Congress on Thursday approved the Great Lakes Restoration Initiative, a $475 million package that includes funding for the prevention of invasive species, cleaning up toxic sites and protecting and expanding wetlands throughout the Great Lakes states.
About $131 million of that money will go to wastewater and drinking water projects in the state of Michigan, particularly for separating combined sewage and storm drainage systems that overflow after big storms and spill millions of tons of untreated sewage into the state’s rivers and streams each year, eventually ending up in the Great Lakes.
An additional $146 million will to to efforts to clean up river and harbor sediments, which often carry toxic substances into the Great Lakes. The obvious example is the dioxin pollution in the sediments of the Saginaw River basin that have polluted Saginaw Bay in Lake Huron. $60 million will go to combat invasive species such as zebra and quagga mussels and Asian carp.
President Obama, who campaigned strongly on the notion of protecting the Great Lakes, has already said he will sign the bill.
Sens. Carl Levin and Debbie Stabenow both voted for the initiative in the Senate, where it passed by a 72-28 vote. All the Democratic members of the Michigan Congressional delegation voted for the bill, as did Rep. Candice Miller, a Republican. The other six Republican legislators from Michigan — Rep. Vern Ehlers, Rep. Pete Hoekstra, Rep. Mike Rogers, Rep. Dave Camp, Rep. Thad McCotter and Rep. Fred Upton — voted against the bill.
# # # # #
Quote the Great Lakes funding article exactly, everything from "Congress on Thursday" down to "Great Lakes states.". The items have nothing to do with the article on Great Lakes funding.
# # # # #
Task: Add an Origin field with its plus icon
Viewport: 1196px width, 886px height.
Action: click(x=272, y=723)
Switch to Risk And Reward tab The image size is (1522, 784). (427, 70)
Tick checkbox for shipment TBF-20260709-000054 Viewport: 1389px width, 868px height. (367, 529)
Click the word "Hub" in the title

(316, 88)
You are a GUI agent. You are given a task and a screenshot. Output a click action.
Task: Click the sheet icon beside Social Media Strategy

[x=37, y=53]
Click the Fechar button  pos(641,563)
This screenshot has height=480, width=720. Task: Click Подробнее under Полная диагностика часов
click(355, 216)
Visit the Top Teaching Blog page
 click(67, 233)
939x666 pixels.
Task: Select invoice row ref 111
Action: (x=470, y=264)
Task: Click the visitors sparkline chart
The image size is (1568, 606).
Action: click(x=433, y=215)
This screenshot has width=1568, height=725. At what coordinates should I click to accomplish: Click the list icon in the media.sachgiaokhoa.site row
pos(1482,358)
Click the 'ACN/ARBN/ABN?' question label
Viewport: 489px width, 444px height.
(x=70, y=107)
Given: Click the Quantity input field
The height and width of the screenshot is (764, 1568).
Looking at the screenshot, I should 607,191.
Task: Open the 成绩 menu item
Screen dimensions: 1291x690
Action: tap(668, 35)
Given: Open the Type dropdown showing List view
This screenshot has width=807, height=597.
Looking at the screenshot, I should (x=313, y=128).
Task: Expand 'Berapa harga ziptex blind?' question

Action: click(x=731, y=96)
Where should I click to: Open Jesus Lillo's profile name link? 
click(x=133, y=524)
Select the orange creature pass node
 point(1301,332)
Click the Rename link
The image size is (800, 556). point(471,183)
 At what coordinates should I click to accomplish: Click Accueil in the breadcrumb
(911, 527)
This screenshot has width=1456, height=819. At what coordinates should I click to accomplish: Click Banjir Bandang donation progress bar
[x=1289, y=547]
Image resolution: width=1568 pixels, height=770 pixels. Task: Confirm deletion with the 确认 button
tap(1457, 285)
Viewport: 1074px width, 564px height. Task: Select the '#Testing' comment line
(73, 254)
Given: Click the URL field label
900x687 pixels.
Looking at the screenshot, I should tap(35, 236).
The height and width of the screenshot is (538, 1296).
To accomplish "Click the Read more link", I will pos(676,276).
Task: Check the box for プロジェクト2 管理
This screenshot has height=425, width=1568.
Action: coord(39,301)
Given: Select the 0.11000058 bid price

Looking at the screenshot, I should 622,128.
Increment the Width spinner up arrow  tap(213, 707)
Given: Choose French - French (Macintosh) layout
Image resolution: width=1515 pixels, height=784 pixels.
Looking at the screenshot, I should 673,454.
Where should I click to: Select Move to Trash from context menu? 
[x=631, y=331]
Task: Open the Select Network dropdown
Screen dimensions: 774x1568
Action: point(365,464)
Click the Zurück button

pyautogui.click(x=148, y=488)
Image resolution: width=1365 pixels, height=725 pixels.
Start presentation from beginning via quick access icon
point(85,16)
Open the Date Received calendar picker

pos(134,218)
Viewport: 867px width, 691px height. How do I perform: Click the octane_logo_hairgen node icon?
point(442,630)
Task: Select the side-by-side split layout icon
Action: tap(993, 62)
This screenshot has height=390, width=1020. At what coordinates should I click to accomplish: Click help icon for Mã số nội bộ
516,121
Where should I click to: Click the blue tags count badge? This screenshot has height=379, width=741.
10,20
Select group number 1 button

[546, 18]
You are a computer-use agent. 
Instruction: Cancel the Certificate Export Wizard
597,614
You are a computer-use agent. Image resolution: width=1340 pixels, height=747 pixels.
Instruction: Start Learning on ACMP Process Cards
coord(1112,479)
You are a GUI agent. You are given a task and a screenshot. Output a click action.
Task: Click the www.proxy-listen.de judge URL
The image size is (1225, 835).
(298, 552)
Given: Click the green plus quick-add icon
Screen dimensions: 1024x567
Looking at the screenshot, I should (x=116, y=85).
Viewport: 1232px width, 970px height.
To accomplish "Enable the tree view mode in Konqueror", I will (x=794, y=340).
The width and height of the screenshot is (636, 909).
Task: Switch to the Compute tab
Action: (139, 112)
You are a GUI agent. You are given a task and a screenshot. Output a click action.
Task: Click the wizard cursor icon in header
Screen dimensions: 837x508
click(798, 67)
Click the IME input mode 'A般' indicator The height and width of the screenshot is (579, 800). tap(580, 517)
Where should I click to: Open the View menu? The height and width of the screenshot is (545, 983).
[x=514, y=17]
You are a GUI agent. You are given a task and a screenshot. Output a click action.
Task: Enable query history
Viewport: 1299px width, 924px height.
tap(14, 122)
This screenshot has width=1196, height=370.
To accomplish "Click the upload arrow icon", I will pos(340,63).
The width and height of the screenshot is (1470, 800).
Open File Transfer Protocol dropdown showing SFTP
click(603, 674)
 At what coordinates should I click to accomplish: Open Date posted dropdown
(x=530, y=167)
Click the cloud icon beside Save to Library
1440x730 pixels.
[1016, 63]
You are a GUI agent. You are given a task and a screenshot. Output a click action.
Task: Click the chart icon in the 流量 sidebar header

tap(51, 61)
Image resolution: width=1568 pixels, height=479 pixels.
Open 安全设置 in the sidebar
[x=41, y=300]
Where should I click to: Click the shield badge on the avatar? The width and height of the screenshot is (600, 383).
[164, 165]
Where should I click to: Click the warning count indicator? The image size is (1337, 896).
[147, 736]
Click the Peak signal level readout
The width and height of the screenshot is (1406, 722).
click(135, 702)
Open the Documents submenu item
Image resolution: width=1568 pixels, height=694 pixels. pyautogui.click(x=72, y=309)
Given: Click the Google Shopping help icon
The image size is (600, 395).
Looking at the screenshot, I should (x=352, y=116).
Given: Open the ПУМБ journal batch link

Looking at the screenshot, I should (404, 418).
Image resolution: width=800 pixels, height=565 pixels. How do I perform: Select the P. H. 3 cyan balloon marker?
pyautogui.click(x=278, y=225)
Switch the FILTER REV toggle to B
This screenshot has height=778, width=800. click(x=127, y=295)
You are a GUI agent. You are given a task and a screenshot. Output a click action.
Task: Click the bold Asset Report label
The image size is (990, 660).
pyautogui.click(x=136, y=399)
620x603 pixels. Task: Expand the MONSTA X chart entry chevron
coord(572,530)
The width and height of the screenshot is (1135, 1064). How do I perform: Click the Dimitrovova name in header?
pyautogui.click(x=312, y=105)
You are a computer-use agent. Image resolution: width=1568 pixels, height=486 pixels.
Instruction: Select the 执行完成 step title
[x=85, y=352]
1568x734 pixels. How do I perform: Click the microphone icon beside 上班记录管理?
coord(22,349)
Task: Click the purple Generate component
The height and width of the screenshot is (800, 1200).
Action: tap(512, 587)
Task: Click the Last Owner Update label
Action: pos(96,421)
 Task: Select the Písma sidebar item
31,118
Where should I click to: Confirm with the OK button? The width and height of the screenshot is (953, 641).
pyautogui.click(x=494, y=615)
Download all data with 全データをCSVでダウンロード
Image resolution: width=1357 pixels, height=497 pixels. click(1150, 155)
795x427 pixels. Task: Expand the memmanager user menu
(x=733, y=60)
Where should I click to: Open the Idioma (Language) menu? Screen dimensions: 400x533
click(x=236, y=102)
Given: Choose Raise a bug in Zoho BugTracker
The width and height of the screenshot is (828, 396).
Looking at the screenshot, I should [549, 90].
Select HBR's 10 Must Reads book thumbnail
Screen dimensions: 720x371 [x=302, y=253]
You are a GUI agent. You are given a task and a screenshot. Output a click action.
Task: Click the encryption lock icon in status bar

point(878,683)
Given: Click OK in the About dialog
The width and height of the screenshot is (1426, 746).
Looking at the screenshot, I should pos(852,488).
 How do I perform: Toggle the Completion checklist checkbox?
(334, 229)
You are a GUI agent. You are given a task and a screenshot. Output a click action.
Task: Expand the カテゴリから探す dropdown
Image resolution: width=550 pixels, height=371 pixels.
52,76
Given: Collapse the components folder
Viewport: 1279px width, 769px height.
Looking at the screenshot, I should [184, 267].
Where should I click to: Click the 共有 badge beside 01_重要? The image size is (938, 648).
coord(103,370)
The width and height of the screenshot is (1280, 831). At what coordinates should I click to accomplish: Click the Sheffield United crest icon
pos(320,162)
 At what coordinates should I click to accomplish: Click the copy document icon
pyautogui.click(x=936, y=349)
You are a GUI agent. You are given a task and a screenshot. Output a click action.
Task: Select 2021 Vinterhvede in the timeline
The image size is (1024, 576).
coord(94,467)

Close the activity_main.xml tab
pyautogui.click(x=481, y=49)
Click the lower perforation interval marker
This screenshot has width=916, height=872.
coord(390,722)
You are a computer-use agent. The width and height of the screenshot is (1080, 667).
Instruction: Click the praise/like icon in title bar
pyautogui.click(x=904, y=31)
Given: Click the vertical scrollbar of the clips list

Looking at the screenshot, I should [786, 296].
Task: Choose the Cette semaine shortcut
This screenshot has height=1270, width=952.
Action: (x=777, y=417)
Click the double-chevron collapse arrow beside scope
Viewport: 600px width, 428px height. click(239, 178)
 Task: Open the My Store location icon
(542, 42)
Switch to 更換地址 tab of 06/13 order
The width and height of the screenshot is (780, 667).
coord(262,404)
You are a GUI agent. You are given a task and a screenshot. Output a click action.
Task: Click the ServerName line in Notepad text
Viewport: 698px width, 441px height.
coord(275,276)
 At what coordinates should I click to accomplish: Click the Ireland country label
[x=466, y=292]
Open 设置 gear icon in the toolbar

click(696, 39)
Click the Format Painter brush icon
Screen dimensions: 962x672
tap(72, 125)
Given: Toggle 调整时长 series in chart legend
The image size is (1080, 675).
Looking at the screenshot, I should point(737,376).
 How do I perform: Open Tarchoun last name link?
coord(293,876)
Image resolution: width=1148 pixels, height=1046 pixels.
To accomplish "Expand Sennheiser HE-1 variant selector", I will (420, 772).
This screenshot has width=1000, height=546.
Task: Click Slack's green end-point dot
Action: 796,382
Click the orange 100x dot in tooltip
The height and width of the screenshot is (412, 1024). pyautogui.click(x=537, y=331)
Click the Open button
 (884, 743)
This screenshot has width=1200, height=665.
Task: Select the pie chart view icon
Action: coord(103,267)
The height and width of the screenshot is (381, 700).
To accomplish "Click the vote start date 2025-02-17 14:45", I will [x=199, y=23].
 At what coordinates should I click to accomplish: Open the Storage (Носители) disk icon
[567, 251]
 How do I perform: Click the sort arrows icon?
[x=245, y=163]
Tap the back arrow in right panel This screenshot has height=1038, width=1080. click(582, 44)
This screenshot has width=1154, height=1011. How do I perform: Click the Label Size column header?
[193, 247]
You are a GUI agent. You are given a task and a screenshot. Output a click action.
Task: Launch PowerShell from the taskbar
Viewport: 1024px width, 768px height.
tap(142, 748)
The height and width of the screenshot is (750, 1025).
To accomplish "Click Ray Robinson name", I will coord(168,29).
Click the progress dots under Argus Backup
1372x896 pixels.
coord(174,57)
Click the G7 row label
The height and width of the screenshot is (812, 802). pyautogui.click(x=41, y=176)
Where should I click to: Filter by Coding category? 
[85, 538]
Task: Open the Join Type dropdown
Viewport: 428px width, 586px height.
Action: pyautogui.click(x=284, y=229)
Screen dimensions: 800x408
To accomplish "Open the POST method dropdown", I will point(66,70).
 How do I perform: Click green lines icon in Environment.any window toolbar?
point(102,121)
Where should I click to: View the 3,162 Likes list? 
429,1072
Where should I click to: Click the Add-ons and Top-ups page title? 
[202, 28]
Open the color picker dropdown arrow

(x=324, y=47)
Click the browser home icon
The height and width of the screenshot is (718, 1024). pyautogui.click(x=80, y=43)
# # # # #
▶ _Response to the exercise_
Congress on Thursday approved the Great Lakes Restoration Initiative, a $475 million package that includes funding for the prevention of invasive species, cleaning up toxic sites and protecting and expanding wetlands throughout the Great Lakes states.